Artistic creativity like music and painting, aesthetic sense, humor,athletic ability, and intellectual activity has all been identified by some evolutionary psychologists as the product of sexual selection. In fact they attribute the relatively large size of human brain to sexual selection pressure. Costly organs (brain consumes a lot of heat) serve as fitness markers. The pioneering work in this are is by Geoffrey Miller who has written a highly readable book titled "The Mating Mind: How Sexual Choice Shaped the Evolution of Human Nature". He contends that women view these abilities as markers of genetic fitness in men and that women's brain has also evolved to be able to discriminate these abilities in men. According to him, since all those qualities do not give them an obvious survival benefit, they must have provided and continue to provide a reproductive advantage to have survived and thrived. "Romantic" behavior like the making of complex art couldn't have aided our ancestors find more food or avoid predators. Thus it might have helped to serve as a marker of fitness of primitive men to primitive women with whom they wanted to mate. Of course the the romantic behaviours in primitive time were also primitive, and has evolved to its modern form.
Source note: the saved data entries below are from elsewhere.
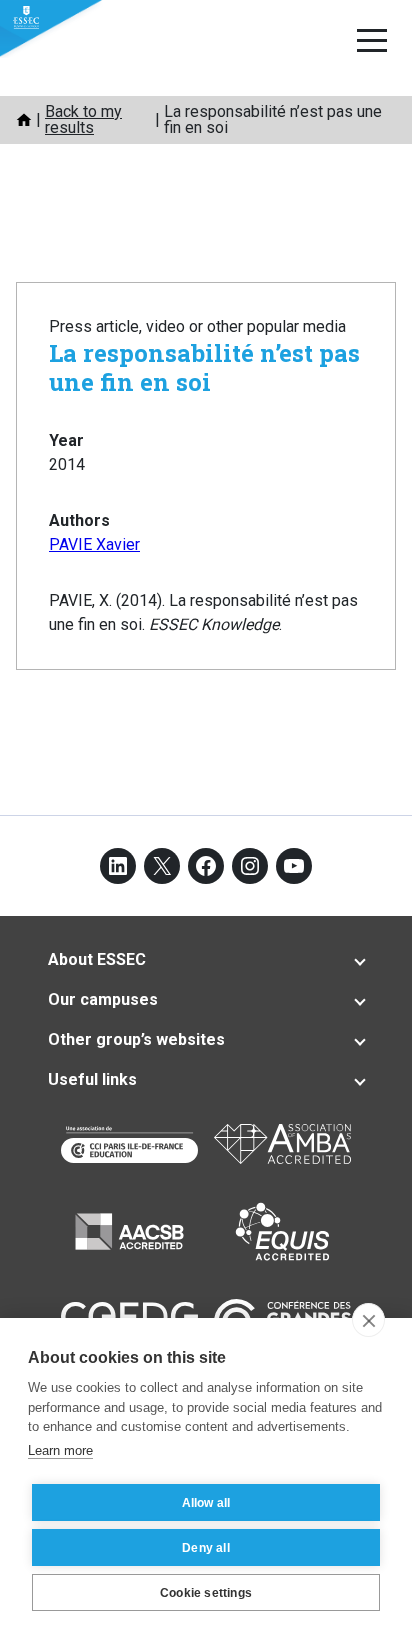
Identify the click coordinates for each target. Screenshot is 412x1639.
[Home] (24, 120)
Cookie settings (206, 1593)
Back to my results (83, 119)
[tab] (206, 960)
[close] (368, 1320)
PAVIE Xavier (94, 544)
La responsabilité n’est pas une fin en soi (204, 367)
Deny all (206, 1548)
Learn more (60, 1450)
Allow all (206, 1503)
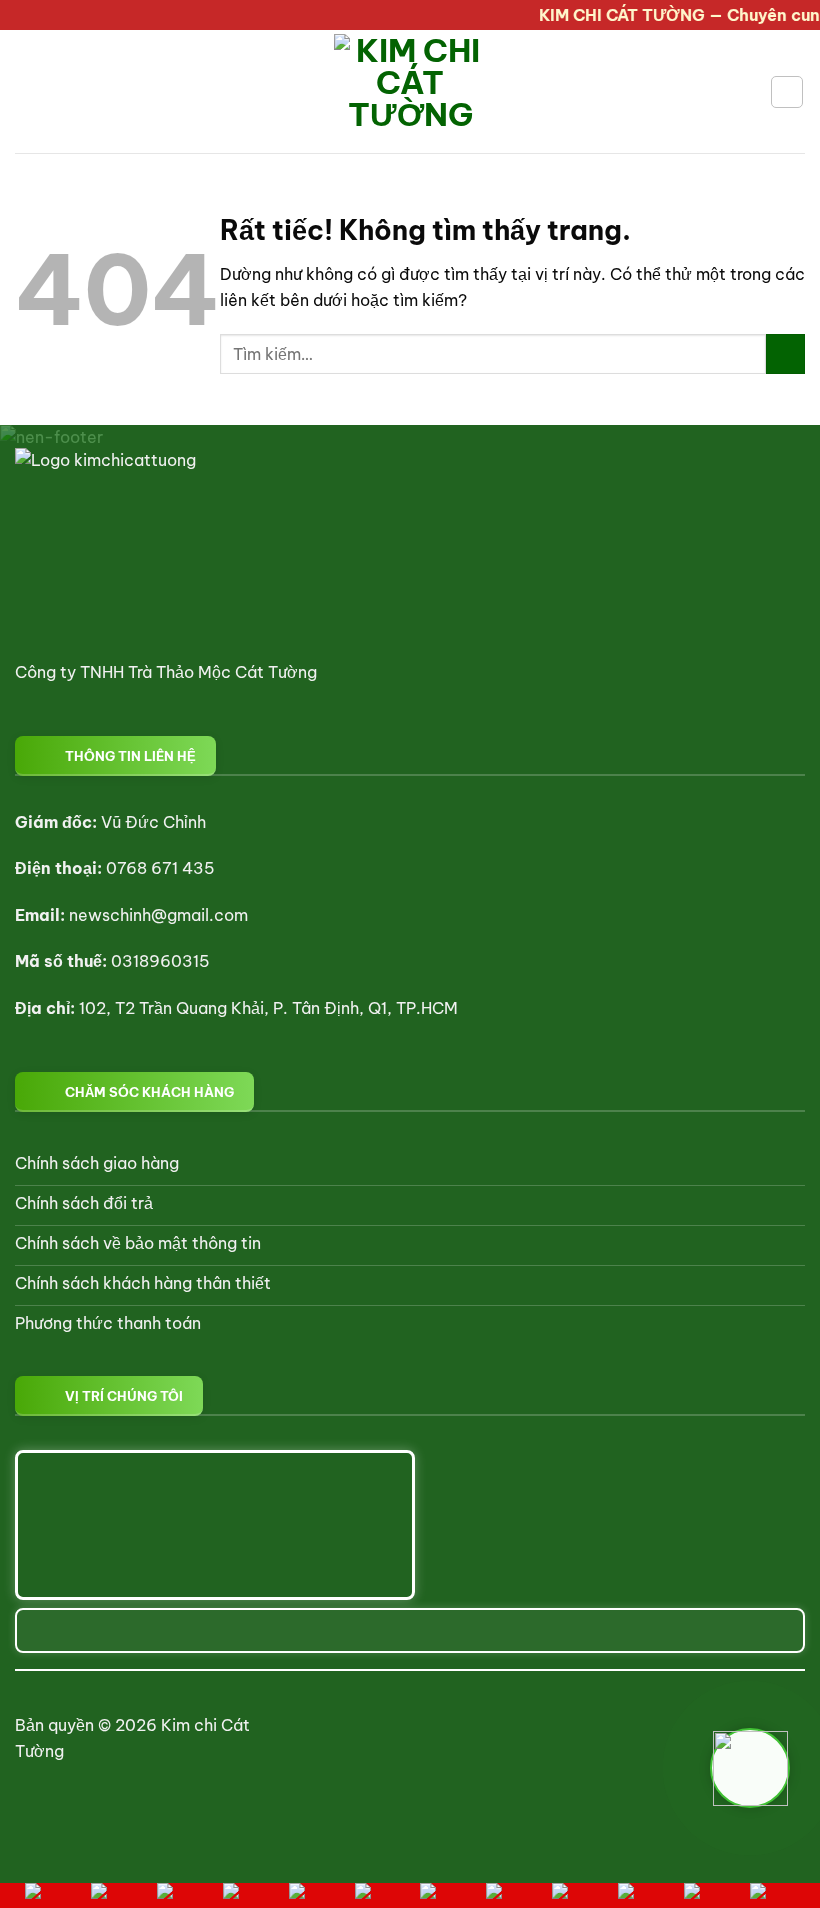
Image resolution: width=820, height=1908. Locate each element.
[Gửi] (785, 353)
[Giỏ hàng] (787, 92)
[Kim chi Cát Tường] (410, 91)
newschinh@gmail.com (158, 915)
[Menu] (27, 91)
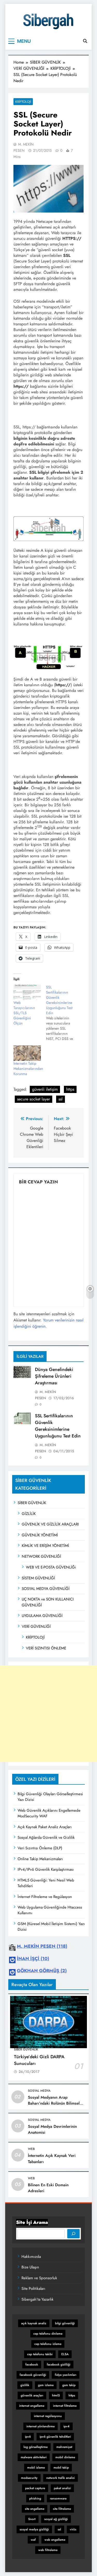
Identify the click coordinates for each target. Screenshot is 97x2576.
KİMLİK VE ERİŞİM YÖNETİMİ (45, 1545)
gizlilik (24, 2385)
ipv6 (28, 2436)
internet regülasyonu (48, 2416)
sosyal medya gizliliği (34, 2529)
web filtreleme (47, 2550)
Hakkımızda (31, 2256)
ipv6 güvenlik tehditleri (55, 2436)
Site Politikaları (33, 2288)
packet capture (35, 2488)
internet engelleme (31, 2405)
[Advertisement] (48, 1713)
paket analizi (62, 2488)
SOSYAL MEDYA (39, 2090)
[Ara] (73, 2233)
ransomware (58, 2498)
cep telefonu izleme (47, 2344)
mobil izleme (36, 2467)
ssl (60, 1099)
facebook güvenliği (33, 2374)
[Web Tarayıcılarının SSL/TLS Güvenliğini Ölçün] (27, 992)
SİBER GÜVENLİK (32, 1503)
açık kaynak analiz (33, 2323)
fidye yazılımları (65, 2374)
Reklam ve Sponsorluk (39, 2278)
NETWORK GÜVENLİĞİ (41, 1556)
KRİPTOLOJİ (35, 1637)
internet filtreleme (65, 2405)
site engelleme (34, 2508)
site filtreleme (62, 2508)
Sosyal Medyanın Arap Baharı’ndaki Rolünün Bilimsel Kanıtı (54, 2103)
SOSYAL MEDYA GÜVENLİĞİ (46, 1588)
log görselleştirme (36, 2447)
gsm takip (69, 2385)
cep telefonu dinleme (47, 2333)
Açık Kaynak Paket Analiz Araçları (45, 1827)
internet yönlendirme (40, 2426)
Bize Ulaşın (30, 2267)
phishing (35, 2498)
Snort (31, 2519)
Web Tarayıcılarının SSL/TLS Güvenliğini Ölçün (24, 1013)
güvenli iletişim (45, 1089)
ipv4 (66, 2426)
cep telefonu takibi (40, 2354)
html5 (56, 2395)
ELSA (65, 2354)
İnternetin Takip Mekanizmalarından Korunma (28, 1068)
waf (33, 2539)
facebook (31, 2364)
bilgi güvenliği (65, 2323)
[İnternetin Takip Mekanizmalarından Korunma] (27, 1053)
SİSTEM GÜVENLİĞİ (38, 1578)
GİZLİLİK (29, 1513)
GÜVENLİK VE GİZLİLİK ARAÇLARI (50, 1524)
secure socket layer (33, 1099)
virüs (73, 2529)
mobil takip (61, 2467)
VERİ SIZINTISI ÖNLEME (46, 1648)
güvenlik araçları (32, 2395)
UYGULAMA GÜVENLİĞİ (42, 1616)
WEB (31, 2149)
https (70, 1089)
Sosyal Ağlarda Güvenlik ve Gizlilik (46, 1837)
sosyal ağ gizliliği (56, 2519)
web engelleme (54, 2539)
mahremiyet (64, 2447)
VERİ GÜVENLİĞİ (36, 1626)
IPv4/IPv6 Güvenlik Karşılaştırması (46, 1869)
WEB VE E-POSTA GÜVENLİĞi (51, 1567)
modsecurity (29, 2478)
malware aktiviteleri (34, 2457)
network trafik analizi (60, 2478)
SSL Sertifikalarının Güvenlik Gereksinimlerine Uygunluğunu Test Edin (58, 1425)
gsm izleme (46, 2385)
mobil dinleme (65, 2457)
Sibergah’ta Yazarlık (37, 2299)
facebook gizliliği (58, 2364)
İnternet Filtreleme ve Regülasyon (45, 1897)
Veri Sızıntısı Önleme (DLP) (40, 1848)
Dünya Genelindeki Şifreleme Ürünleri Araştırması (54, 1376)
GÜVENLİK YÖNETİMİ (40, 1535)
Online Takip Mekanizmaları (40, 1859)
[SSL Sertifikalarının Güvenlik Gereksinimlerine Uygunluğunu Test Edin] (62, 1013)
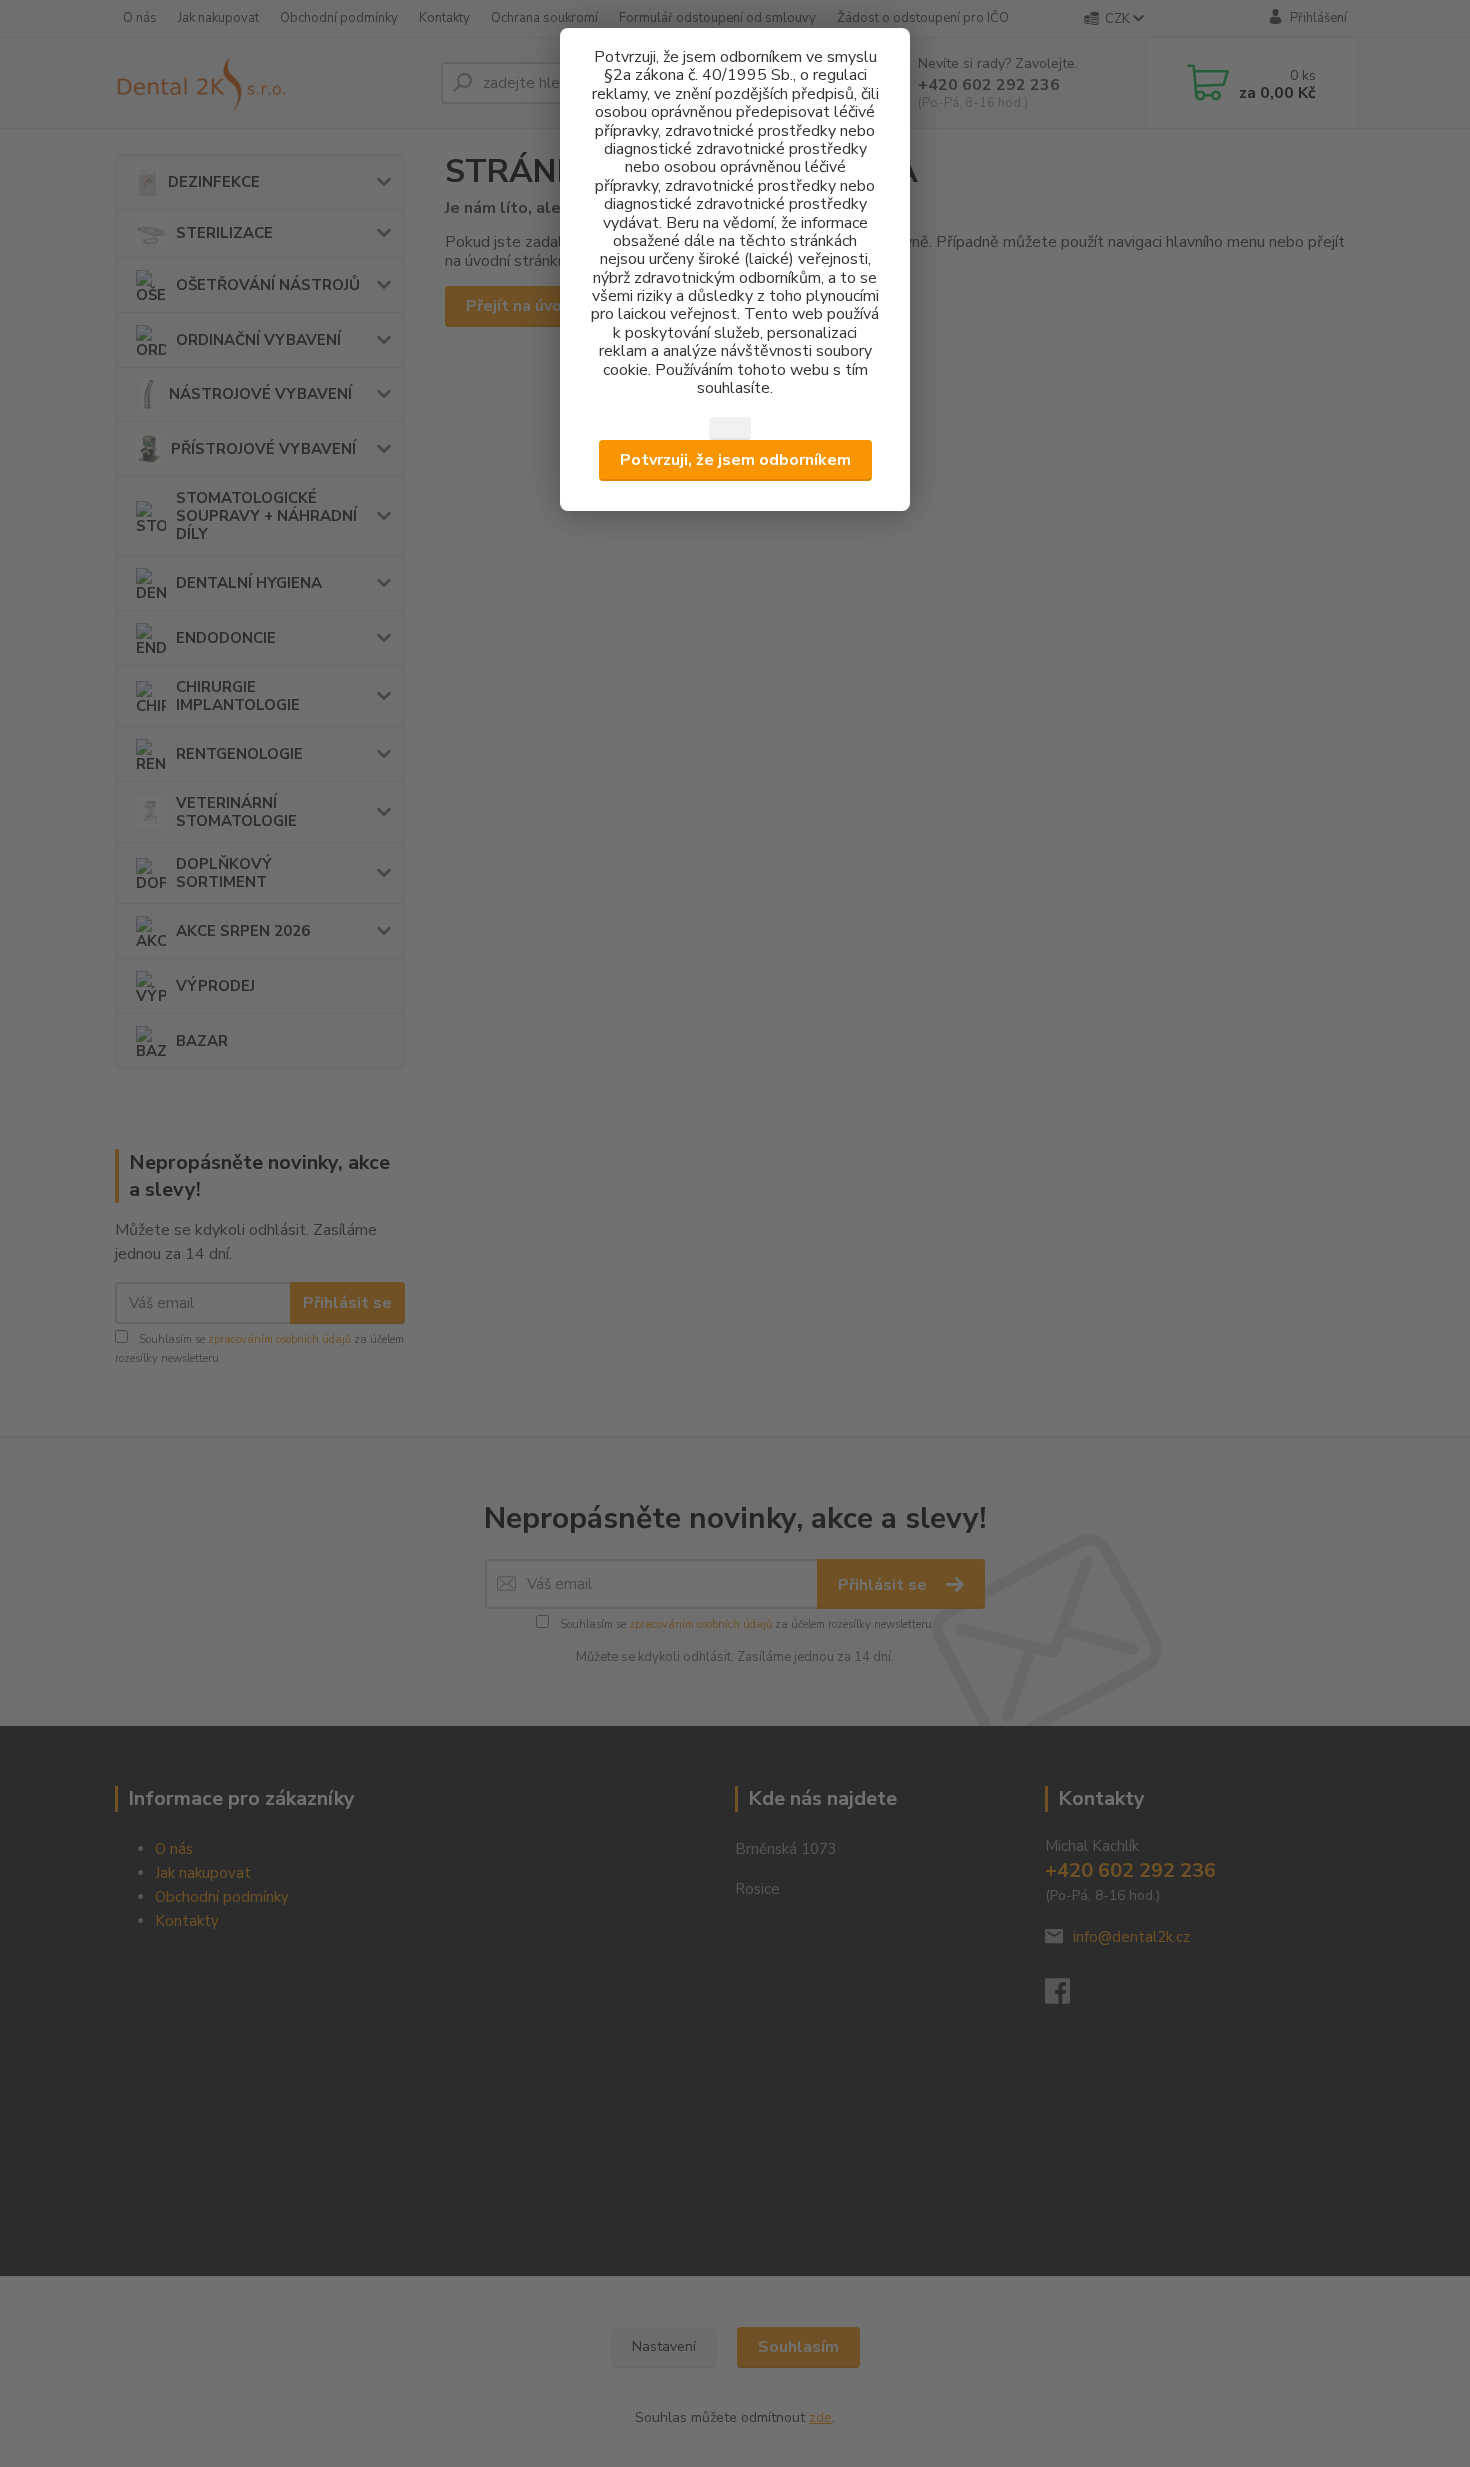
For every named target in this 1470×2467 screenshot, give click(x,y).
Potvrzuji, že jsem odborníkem (735, 460)
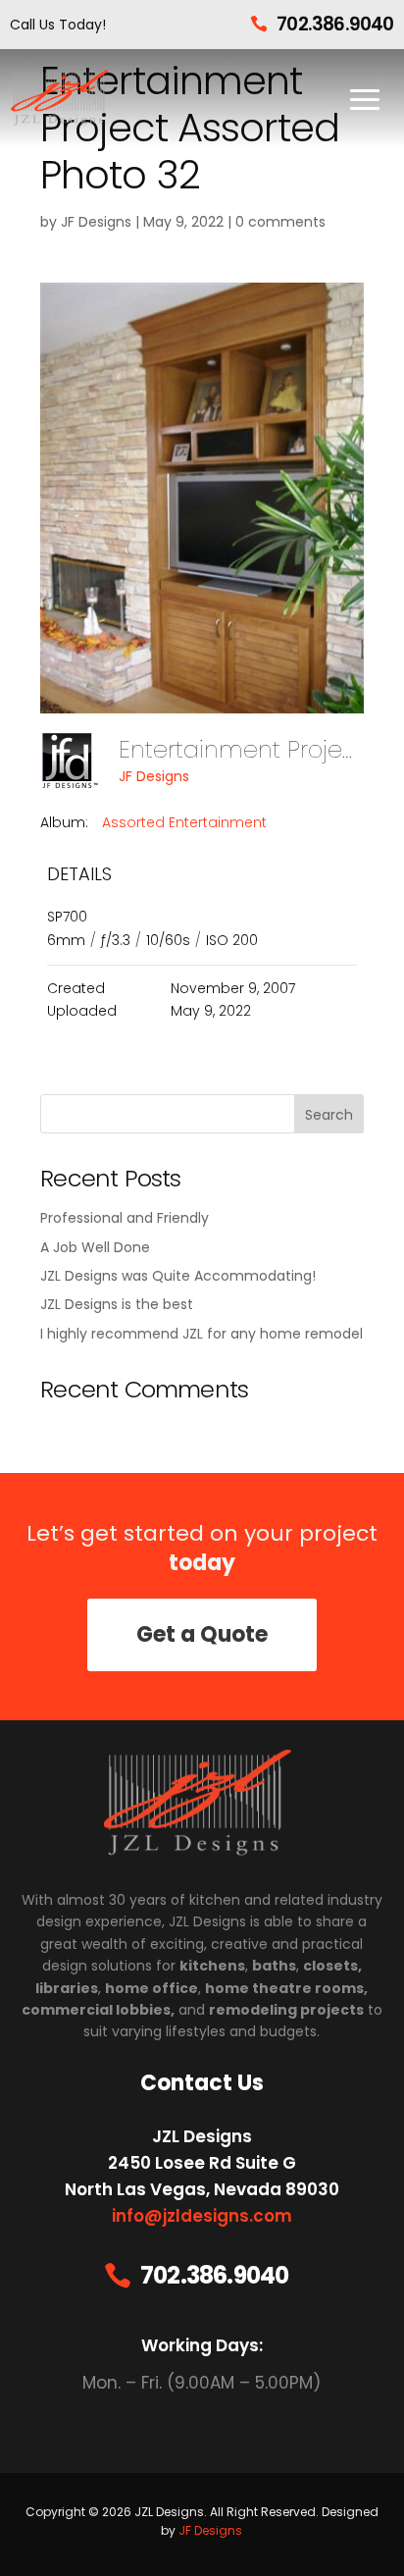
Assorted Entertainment (184, 822)
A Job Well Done (95, 1247)
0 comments (280, 222)
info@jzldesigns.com (202, 2216)
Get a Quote (202, 1634)
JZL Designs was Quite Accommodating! (178, 1276)
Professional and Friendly (124, 1218)
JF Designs (96, 222)
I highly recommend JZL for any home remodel (201, 1333)
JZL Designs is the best (116, 1304)
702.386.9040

When it comes to love and sex mention must be made about the battle of the sexes and mate competition. Biologists have traced these to sperms. Robin Baker has done detailed study of how sperms compete with each other to fertilize eggs. That competition is a sort of miniature version of the competition among males for a mate. Matt Ridley in his book "Red Queen" traces the origin of the battle BETWEEN the sexes (and the resolution thereof) to the evolutionary battle between male and female gametes that led to sex differentiation in the first place.
I have glossed over these fascinating new horizons of evolutionary psychology, which has taken up the most daunting task of humans trying to understand humans. Why are we the way we are. It is a dynamic new area of research and is sure to unravel age old mysteries of human behaviour nothwithstanding the stiff resistance from the PC police.